* [Excerpted text]
+-------+

Former federal finance minister Jim Flaherty, who passed away at the age of 64 on Thursday, was among Canada’s longest-serving finance minister — appointed to the key economic post when the Conservative government first came to power in 2006.
Before he stepped down, he announced he suffered from a rare skin condition that required him to take medication that led to weight gain and apparent fatigue in public appearances.
Flaherty leaves behind his widow Christine Elliott, also a lawyer and a politician. She ran and won provincially in Flaherty’s old riding when he resigned to seek a federal seat, leaving the couple representing essentially the same region in the legislature and the Commons. They have three triplet sons — John, Galen and Quinn.
Below is a biographical overview:
Dec. 30, 1949: James Michael (Jim) Flaherty is born in Lachine, Que. He grew up in an Irish-Catholic family in Montreal. When he was young, Flaherty was an hockey player.
Attended Bishop Whelan High School and Loyola High School in Montreal. He goes on to earn a bachelor’s degree from Princeton University and a law degree from York University’s Osgoode Hall Law School.
Founding partner of the firm Flaherty Dow Elliott before going into politics in 1990, when he ran and lost provincially in the riding of Durham Centre. He ran again in 1995, and won a seat in the legislature in the Whitby-Ajax riding. and then becomes a founding partner in the firm, Flaherty Dow Elliott.
1990: He unsuccessfully wades into provincial politics in Ontario, losing in the riding of Durham Centre.
1991: Triplet sons, Quinn, Galen and John, are born to Flaherty and his wife, Christine Elliott.
1995: Flaherty wins a seat in the Ontario legislature as the representative of Whitby-Ajax.
1997: He enters the Mike Harris cabinet as minister of labour, and would go on to serve as attorney general, finance minister, enterprise minister and deputy premier under Harris and his successor, Ernie Eves.
2002: Flaherty fights unsuccessfully to succeed Harris as Ontario Conservative leader, losing to Eves. In his leadership bid, he proposes a tax credit for parents to send their children to private schools and privatizing the Liquor Control Board of Ontario.

+-------+

* [What you need to do]
a - Answer these from the text on Jim Flaherty:
(i) In what place was Flaherty born?
(ii) Which riding did he win in the 1995 provincial election?
(iii) To whom did he lose the 2002 Ontario Conservative leadership race?
b - Retype the text on Jim Flaherty, everything from "Flaherty leaves behind" down to "Galen and Quinn.".
c - Continue the text on Jim Flaherty from where it stops.

Stored data
+-------+

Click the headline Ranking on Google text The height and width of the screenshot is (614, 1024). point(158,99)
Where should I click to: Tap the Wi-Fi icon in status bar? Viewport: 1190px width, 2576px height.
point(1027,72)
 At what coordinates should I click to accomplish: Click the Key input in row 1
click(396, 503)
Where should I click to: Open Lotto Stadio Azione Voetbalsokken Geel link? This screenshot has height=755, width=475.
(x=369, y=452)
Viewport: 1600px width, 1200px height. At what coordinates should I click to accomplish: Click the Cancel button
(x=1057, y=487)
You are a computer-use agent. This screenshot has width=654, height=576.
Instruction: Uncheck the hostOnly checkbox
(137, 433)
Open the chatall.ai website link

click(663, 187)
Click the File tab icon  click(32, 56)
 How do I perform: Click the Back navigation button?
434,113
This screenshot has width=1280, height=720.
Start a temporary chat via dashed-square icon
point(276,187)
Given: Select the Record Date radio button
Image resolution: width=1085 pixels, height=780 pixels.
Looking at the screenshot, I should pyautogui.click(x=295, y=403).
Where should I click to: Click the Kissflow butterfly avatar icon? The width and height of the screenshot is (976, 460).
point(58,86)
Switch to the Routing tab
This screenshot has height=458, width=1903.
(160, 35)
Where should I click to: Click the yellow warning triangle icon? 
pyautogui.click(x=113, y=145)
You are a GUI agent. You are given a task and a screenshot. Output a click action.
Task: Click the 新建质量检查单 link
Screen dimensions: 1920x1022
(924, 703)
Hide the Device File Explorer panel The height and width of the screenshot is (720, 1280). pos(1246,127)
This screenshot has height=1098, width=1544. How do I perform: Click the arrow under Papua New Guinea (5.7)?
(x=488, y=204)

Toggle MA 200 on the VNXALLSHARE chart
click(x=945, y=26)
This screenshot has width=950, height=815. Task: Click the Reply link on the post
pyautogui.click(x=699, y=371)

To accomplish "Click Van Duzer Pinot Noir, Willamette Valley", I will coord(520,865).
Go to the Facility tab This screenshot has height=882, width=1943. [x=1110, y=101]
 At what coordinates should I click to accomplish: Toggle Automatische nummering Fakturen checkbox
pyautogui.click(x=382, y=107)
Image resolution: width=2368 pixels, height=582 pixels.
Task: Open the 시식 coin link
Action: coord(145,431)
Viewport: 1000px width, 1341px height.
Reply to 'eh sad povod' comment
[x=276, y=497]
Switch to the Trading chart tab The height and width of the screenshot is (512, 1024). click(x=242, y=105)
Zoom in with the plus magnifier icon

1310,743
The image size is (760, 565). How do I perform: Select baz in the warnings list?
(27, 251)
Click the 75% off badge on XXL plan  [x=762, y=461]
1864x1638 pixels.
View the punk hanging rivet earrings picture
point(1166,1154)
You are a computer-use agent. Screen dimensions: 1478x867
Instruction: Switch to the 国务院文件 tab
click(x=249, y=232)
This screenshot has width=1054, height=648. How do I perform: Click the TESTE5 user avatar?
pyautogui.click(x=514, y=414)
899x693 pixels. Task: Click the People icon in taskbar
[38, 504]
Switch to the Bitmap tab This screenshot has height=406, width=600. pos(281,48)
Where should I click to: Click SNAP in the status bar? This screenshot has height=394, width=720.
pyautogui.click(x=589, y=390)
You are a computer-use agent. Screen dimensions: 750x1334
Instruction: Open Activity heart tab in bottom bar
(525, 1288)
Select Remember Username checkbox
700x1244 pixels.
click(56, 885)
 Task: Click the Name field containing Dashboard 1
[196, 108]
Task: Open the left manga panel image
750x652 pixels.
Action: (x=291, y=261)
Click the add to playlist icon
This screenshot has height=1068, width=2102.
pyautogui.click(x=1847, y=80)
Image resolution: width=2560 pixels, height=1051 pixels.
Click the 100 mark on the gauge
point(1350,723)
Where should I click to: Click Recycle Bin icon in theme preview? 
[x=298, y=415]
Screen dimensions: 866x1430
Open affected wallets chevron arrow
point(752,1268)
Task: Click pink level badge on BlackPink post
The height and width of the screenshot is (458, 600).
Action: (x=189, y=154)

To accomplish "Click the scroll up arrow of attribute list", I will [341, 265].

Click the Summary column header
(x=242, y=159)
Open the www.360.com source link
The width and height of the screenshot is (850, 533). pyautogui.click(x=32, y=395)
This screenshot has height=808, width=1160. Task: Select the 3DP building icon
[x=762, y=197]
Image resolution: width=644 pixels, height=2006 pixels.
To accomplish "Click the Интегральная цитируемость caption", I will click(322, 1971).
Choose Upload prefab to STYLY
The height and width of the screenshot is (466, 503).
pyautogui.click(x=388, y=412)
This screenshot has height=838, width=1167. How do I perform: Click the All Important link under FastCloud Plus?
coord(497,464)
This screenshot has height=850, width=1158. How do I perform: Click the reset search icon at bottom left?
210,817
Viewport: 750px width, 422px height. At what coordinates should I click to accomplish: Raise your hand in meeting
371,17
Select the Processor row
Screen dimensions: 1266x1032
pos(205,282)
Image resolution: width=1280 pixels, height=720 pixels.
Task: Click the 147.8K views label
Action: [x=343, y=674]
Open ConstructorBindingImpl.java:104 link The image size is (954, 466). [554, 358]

+-------+

* [Response list]
a -
(i) Lachine, Que.
(ii) Whitby-Ajax
(iii) Ernie Eves

b -
Flaherty leaves behind his widow Christine Elliott, also a lawyer and a politician. She ran and won provincially in Flaherty’s old riding when he resigned to seek a federal seat, leaving the couple representing essentially the same region in the legislature and the Commons. They have three triplet sons — John, Galen and Quinn.

c -
2006: Flaherty wins the federal riding of 2006 Whitby-Oshawa and becomes the finance minister of Prime Minister Stephen Harper’s new Conservative minority government.
2006-2008: He institutes a series of tax cuts, including shaving two percentage points off the GST to fulfil a Conservative campaign promise, as well as a Registered Disability Savings Plan to help Canadians with disabilities and their families, and the Tax-Free Savings Account, which allows people to earn tax-free investment income.
January 2009: Flaherty’s first budget after the global economic crisis contains a $40 billion stimulus package, as Canada plunges into deficit, which he subsequently vowed to erase by 2015.
March 2012: Flaherty uses his budget to abolish the penny, which he said took 1.6 cents to produce.
January 2013: Flaherty says publicly he is taking steroid medication for a skin condition in order to address months of speculation about what appeared to be a new phase of declining health.
July 2013: Flaherty takes sick during a G20 conference in Russia, and misses two days of meetings.
Feb. 11, 2014: Flaherty tables his final budget in a bid to erase the country’s deficit by 2015. He comes close by presenting a budget that carried only a $2.9-billion deficit with a $3-billion contingency fund.
March 18, 2014: Flaherty abruptly resigns as finance minister. Flaherty declares that he is “on the road to a full recovery” and that his decision to leave politics was not related to his health.
April 10, 2014: Flaherty dies suddenly, and in the words of his family “peacefully,” at his Ottawa home.
Finance minister portfolio:
As finance minister, Flaherty embarked on a program that focused on tax cuts.
2006: Begins by cutting the GST by one percentage point to six per cent. He pared off another percentage point in 2008
Also announces changes to the tax rules governing income trusts which sparked anger and prompted special hearings by the Commons finance committee.
2007: Introduces the Registered Disability Savings Plan to help Canadians with disabilities and their families save for retirement. One of Flaherty’s three sons has a mental disability and the minister wept openly when he announced the plan.
2008: Announces the Tax-Free Savings Account, which allows people to earn tax-free investment income.
2013: In the budget, boasts that the average family of four was saving $3,220 in taxes compared with their bill in 2006.